PASSAGE PROVIDED ->
━━━━━━━━━━━━━━━━

Power was restored to full RTP later that day. On September 26, power was reduced to 92 percent to secure RRP 12 for work on its associated MG. Power was restored to full RTP later that day and remained there for the rest of the inspection period.

Nine Mile Point Unit 2 began the inspection period at full RTP. On July 13, power was reduced to 60 percent to swap operating reactor feedwater pumps (RFPs) due to through-wall leakage from the 'A' RFP minimum flow valve. Power was restored to full RTP later that day. On September 19, power was reduced to 65 percent for a control rod sequence exchange, control rod stroke timing and adjustment, quarterly turbine valve testing, and to perform a temporary leak repair on the 'A' RFP minimum flow valve. Power was restored to full RTP the following day and remained there for the rest of the inspection period.

REACTOR SAFETY

Cornerstones: Initiating Events, Mitigating Systems, and Barrier Integrity

1R01 Adverse Weather Protection

.1 Occurrences of Adverse Weather (One sample)

━━━━━━━━━━━━━━━━

PROVIDED DATA ->
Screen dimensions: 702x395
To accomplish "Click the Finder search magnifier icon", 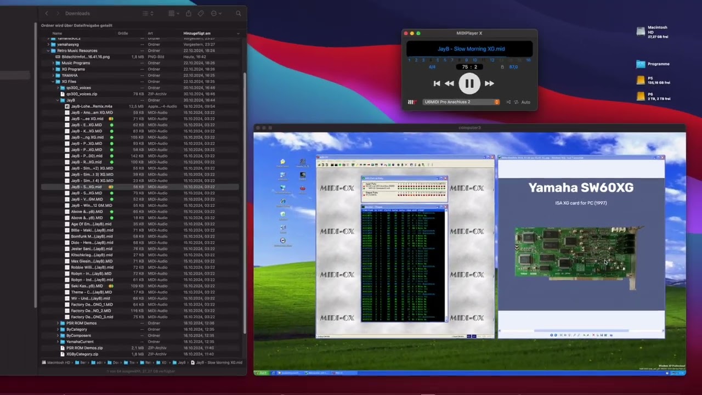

━━━━━━━━━━━━━━━━

TASKS ->
1. In the inspection report excerpt, rewrite the stretch from "REACTOR SAFETY" through "Weather (One sample)", changing "Adverse Weather" to "Severe Weather".
2. According to the inspection report excerpt, to what percentage was power at Nine Mile Point Unit 2 reduced on July 13?

TASK-BY-TASK ANSWERS ->
1.
REACTOR SAFETY

Cornerstones: Initiating Events, Mitigating Systems, and Barrier Integrity

1R01 Severe Weather Protection

.1 Occurrences of Severe Weather (One sample)

2. 60 percent